A number is irrational if it cannot be written as the quotient of two integers; this is a notion independent of the base in consideration. A rational number have a finite or repeating expansion in any base, and an irrational number will have a non-repeating infinite expansion in any base.
For example, $\frac{1}{3}$ is rational, and we write it $0.333 \ldots_{10}$ in decimal expansion, but in base $3$, for example, we can write it as $0.1_3$, and in base $6$ as $.2_6$. The rational number $\frac{1}{3}$ will have a finite or repeating expansion in any base, but never a non-repeating infinite expansion. The number $\pi$ is irrational, and in base $10$ we write it as $3.141592\ldots_{10}$, but in base $2$ it is $11.001001000\ldots_2$; in both bases the expansion will be infinite and non-repeating.
To answer your question: no, the set of terminating or repeating numbers doesn't depend on the base considered.

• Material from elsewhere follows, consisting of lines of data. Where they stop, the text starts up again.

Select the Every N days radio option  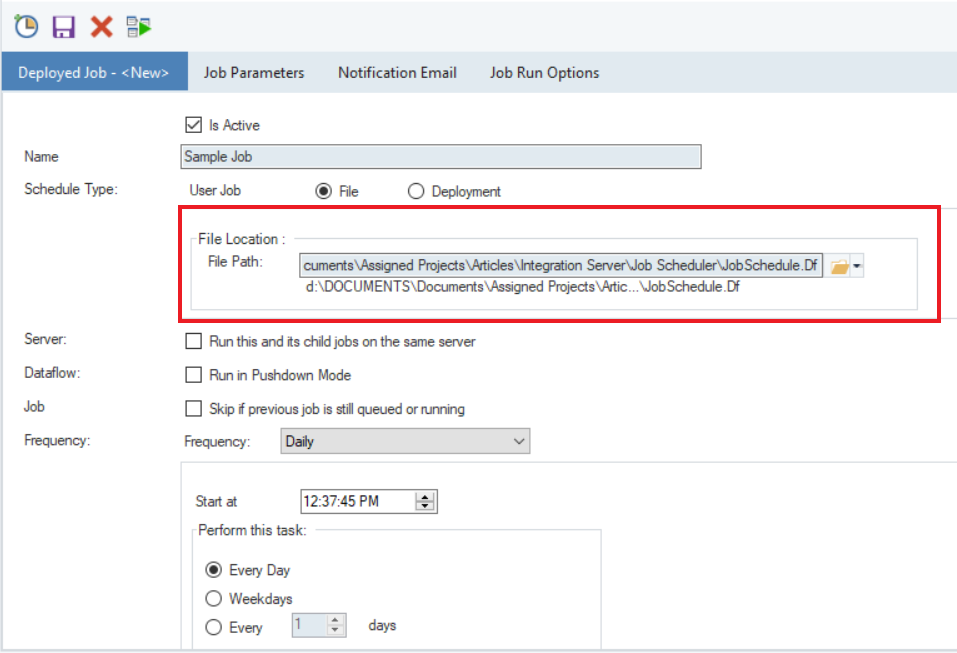(x=213, y=627)
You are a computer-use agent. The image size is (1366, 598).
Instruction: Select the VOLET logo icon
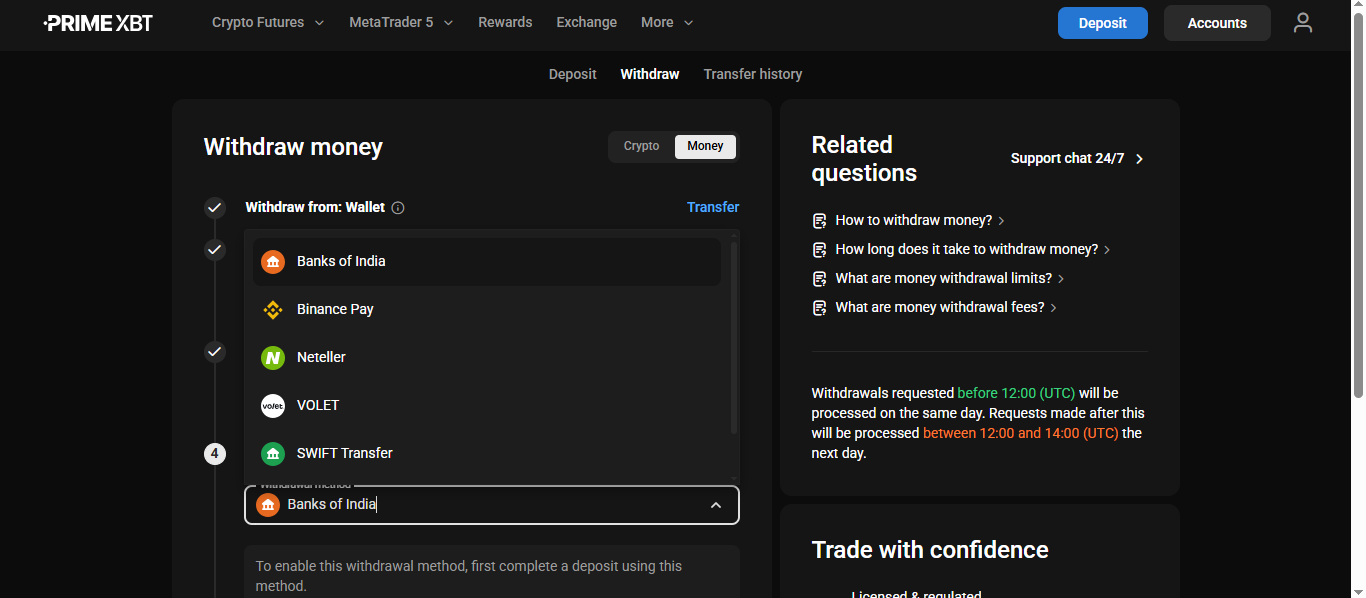[x=273, y=406]
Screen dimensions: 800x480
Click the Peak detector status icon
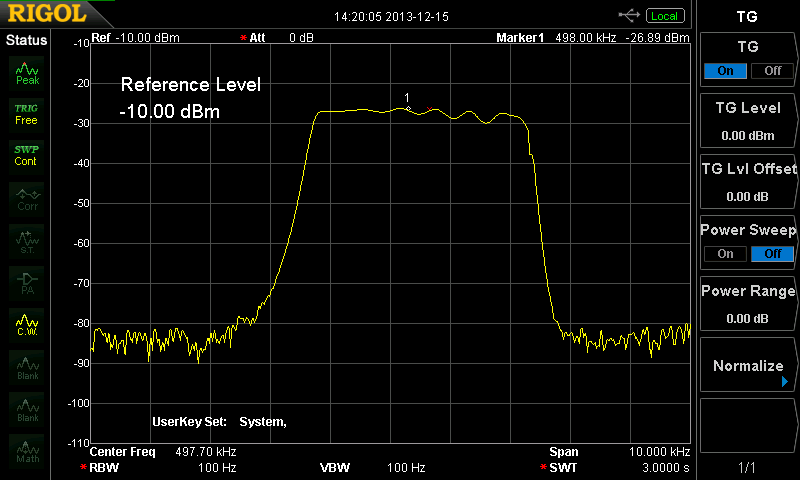tap(27, 72)
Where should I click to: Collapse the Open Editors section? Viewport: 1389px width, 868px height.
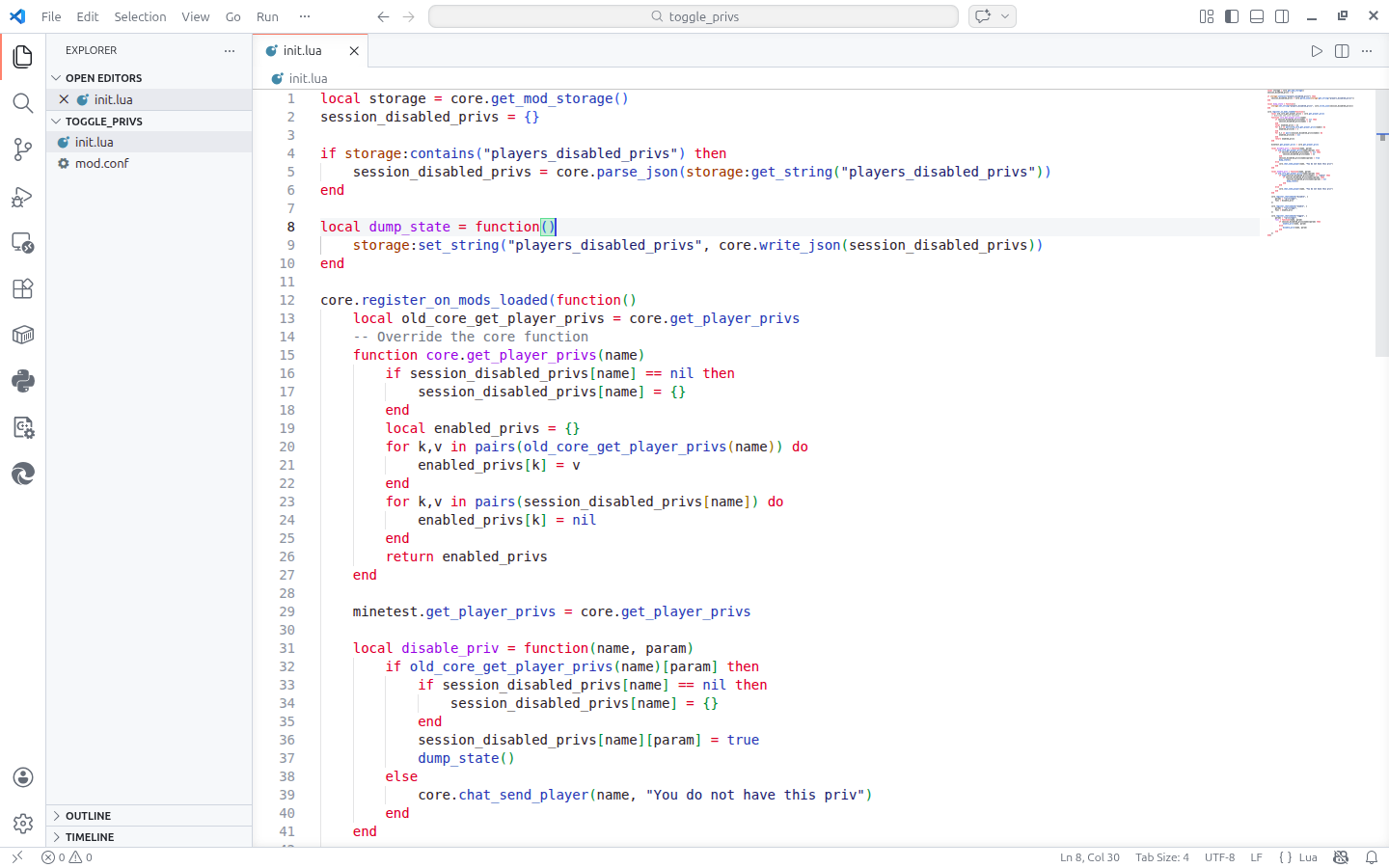[x=103, y=78]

We fix a base $b$ ($b \in \Bbb N_{\geq 2}$). If we have a number $x$ with a finite expansion in base $b$, then $x = a_ka_{k-1}\ldots a_0.b_1\ldots b_n$ in base $b$. Multiplying by $b^n$ we get $b^n\cdot x = a_ka_{k-1}\ldots a_0b_1\ldots b_n$, and so $\displaystyle x = \frac{a_ka_{k-1}\ldots a_0b_1\ldots b_n}{b^n}$, a ratio of two integers. This shows $x \text{ has a finite expansion in base }b \Rightarrow x \text{ is rational}$
Now consider $x$ having a repeating infinite expansion in base $b$:
$\begin{align*}x &= a_ka_{k-1}\ldots a_0.b_1\ldots b_n c_1 c_2\ldots c_rc_1c_2 \ldots c_r\ldots \qquad \text{(the repeating part is } c_1\ldots c_r \text{)}\\ &\therefore b^n\cdot x = a_ka_{k-1}\ldots a_0b_1\ldots b_n.c_1 c_2\ldots c_rc_1c_2 \ldots c_rc_1c_2 \ldots c_r\ldots \\ &\therefore b^n\cdot x - a_ka_{k-1}\ldots a_0b_1\ldots b_n = 0.c_1 c_2\ldots c_rc_1c_2 \ldots c_rc_1c_2 \ldots c_r\ldots \\ &= \sum_{i=1}^\infty c_1 c_2\ldots c_r\cdot b^{-ri} = c_1 c_2\ldots c_r \sum_{i=1}^\infty b^{-ri}\end{align*}$
You might recognize this sum as a geometric series:
$\displaystyle \sum_{i=1}^\infty b^{-ri} = \sum_{i=1}^\infty (b^{-r})^i = \sum_{i=0}^\infty (b^{-r})^i -1= \frac{1}{1-b^{-r}} - 1 = \frac{1 - 1 + b^{-r}}{1-b^{-r}} = \frac{1}{b^r-1}$
Then we have:
$\begin{align}b^n \cdot x &- a_ka_{k-1}\ldots a_0b_1\ldots b_n = c_1 c_2\ldots c_r \cdot \frac{1}{b^r-1} \\ \therefore &x = \frac{c_1 c_2\ldots c_r \cdot \frac{1}{b^r-1} - a_ka_{k-1}\ldots a_0b_1\ldots b_n}{b^n}= \frac{c_1 c_2\ldots c_r - (b^r-1)\cdot a_ka_{k-1}\ldots a_0b_1\ldots b_n}{b^n(b^r-1)} \end{align}$
which is ratio of two integers. This proves
$x \text{ has a repeating expansion in base }b \Rightarrow x \text{ is rational}$
Then, since $x$ can only be rational or irrational we have, for any $b \in \Bbb N_{\geq 2}$:
$x \text{ has a finite or repeating expansion in base }b \Leftrightarrow x \text{ is rational}$